Ohne Wellmann stellt die AfD neuerdings zum Beispiel Anfragen, ob die Stadt eine weiteren Aufnahme von Flüchtlingen verweigern wird, wenn die Möglichkeiten der Unterbringung erschöpft sind. Die Antwort: „Nach jetziger Erkenntnis ist nicht davon auszugehen, dass die Unterbringungsmöglichkeiten in Kürze ausgeschöpft sein könnten.“ Zugleich mokierte sich die AfD darüber, dass die Stadtverwaltung an anderer Stelle schrieb, Enteignungen von Wohn- und Gewerberäumen zugunsten von Flüchtlingsunterkünften seien „derzeit“ nicht geplant. Solche Aussagen seien „besorgniserregend und dürften dem sozialen Frieden in der Landeshauptstadt nicht zuträglich sein“, teilte daraufhin der jetzige Fraktionschef Dennis Hohloch mit. Auf PNN-Anfrage ergänzte er, ein weiteres, bis dato praktiziertes Mittragen der Flüchtlingspolitik der Stadtverwaltung könne nur in „in Erwägung gezogen werden, wenn die Stadt auf jedwede Maßnahmen verzichtet, die zur Enteignung oder Beschlagnahmung von Wohn- und Gewerberaum führen“.

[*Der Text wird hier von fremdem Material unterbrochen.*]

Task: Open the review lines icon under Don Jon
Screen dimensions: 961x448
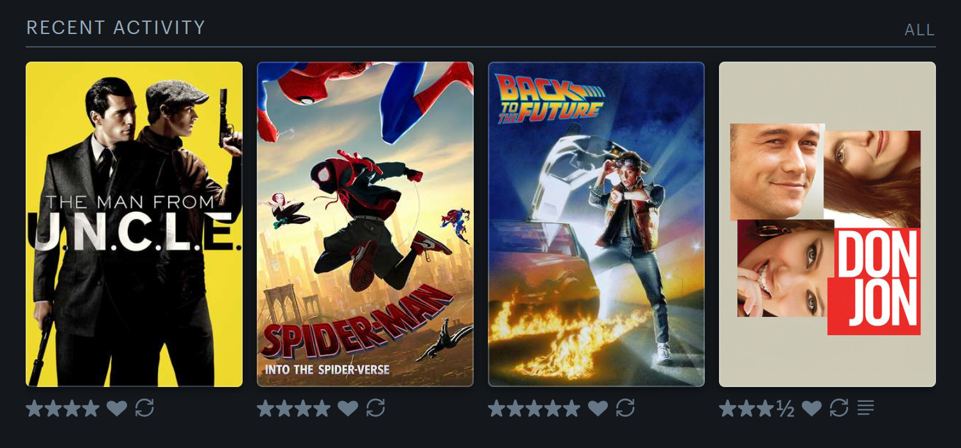Action: pos(866,408)
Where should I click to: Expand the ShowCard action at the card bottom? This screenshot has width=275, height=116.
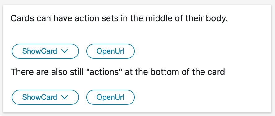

Im Hauptausschuss hat die AfD zuletzt als einzige Partei gegen den alten Landtagsbau als Flüchtlingsunterkunft gestimmt. Kritik am Agieren der AfD übten Linke und SPD, die größten Parteien im Stadtparlament. Linke-Kreischef Sascha Krämer sagte den PNN, mit solchen Falschaussagen würden Ängste bedient, die Gesellschaft gespalten und gegen Flüchtlinge Stimmung gemacht. SPD- Chef Mike Schubert sagte: „Alle anderen Fraktionen suchen nach Lösungen für das Zusammenleben von Potsdamern und Flüchtlingen, die AfD jedoch will verunsichern.“ Die Potsdamer AfD sei nun genau auf dem Kurs, „mit dem Herr Wellmann seinen Austritt begründete“.
Keine Ängste schüren
Dagegen sagte AfD-Vertreter Hohloch am Dienstagabend auf Anfrage, die Anfrage sei so mit dem Rechtsvertreter des Investors abgesprochen, der sich an die Fraktion gewandt habe. „Wir wollen keine Ängste schüren.“ Udo Anlauff sagte hingegen, sein Unternehmen sei im Zuge einer Beratung von AfD-Seite angesprochen worden – vor allem sei es um seine besagten Bitten auf Entgegenkommen im Zuge des Bauprojekts Havelblicks gegangen. Von einer Insolvenz aber habe er nie gesprochen, betonte Anlauff. Hohloch wiederum sagte zur weiteren Motivation der Anfrage, man habe wissen wollen, wie die Stadtverwaltung in dem Fall handeln würde, falls ein Investor durch den Bau eines Flüchtlingsheims wirtschaftliche Probleme bekomme. Dazu teilte das Sozialdezernat mit: Es stünden „keine Möglichkeiten zur Verfügung, um Bauträger in diesem Fall oder in ähnlichen Fällen zu unterstützen“.